* **Tarefas**
**A.** Indique se cada afirmação a seguir está de acordo com o trecho sobre defesas de tese, respondendo sim ou não e citando literalmente as palavras do trecho que decidem a questão. (i) As dissertações de mestrado também são, em regra, públicas. (ii) A defesa sigilosa é uma prática comum. (iii) Na defesa sigilosa, a participação fica restrita à banca.
**B.** Retome o trecho sobre defesas de tese e dê continuidade a ele logo após a última frase.

* **Trecho selecionado**
=====

Via de regra uma tese de doutorado é pública. E isso também vale para Dissertações de Mestrado ou Monografias e Trabalhos de Conclusão de Curso, os chamados TCC. Salvo raríssimas exceções em que a defesa é feita de forma sigilosa. Essas apenas ocorrem justamente quando há de fato o interesse em patentear o objeto da tese. Nesse caso, além da defesa ser restrita à banca, é costume também a assinatura de um acordo de sigilo e não divulgação. Por que todo esse cuidado?

=====

* **Conjunto de registros**
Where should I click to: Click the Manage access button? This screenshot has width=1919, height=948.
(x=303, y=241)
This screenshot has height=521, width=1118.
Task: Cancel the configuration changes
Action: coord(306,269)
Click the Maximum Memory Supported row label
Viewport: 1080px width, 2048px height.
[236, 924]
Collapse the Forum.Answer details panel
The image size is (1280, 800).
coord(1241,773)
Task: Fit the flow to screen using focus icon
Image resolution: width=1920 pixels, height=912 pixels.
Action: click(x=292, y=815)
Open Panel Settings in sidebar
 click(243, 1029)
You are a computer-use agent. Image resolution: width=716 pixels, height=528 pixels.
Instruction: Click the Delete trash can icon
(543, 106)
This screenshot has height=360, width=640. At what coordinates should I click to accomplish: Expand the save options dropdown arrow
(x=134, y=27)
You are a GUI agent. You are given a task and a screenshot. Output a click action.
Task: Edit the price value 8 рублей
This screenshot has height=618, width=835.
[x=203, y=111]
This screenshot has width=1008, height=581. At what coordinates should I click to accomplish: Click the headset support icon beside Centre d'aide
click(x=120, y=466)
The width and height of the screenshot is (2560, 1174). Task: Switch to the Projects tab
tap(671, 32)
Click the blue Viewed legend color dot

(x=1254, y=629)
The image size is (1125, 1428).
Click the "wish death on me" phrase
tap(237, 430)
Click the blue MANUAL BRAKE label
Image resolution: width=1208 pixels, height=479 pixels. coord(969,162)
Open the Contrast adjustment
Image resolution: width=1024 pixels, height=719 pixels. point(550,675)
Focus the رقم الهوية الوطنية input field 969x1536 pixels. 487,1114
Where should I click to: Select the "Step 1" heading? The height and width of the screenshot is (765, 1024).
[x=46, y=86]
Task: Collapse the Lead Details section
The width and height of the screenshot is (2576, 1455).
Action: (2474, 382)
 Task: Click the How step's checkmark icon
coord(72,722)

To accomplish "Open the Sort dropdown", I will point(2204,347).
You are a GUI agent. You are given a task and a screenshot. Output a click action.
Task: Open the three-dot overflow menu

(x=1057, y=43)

=====

* **Respostas**
**A.**
(i) Sim: "E isso também vale para Dissertações de Mestrado ou Monografias e Trabalhos de Conclusão de Curso"
(ii) Não: "Salvo raríssimas exceções em que a defesa é feita de forma sigilosa."
(iii) Sim: "além da defesa ser restrita à banca"

**B.**
Porque uma vez publicada a tese - e isso vale para qualquer documento - ela passa a fazer parte do estado da técnica. O estado da técnica vale para o mundo inteiro! Isso não impede ninguém de tentar. Então, a resposta à pergunta é SIM – alguém pode tentar patentear a sua invenção e solicitar um pedido de patente. Mas, um pedido de patente não é uma patente, é apenas uma expectativa de que uma patente será concedida um dia... Ele também pode ser negada. A concessão de uma patente não é automática, ela é condicionada a um exame técnico que verificará se aquele pedido atende aos requisitos legais. Durante esse exame, uma das tarefas primordiais do examinador é determinar o estado da técnica. Adivinhe o que vai acontecer quando ele fizer isso? Voilà! Vai encontrar a tese original que o levará a concluir que aquele pedido não contém matéria nova, um dos requisitos de patenteabilidade. Em consequência, o pedido será negado. Então, a resposta imediata à sua pergunta é NÃO. SIM - alguém pode tentar patentear a dissertação/estudos e NÃO - esse alguém não tem o direito de patentear porque não é matéria nova.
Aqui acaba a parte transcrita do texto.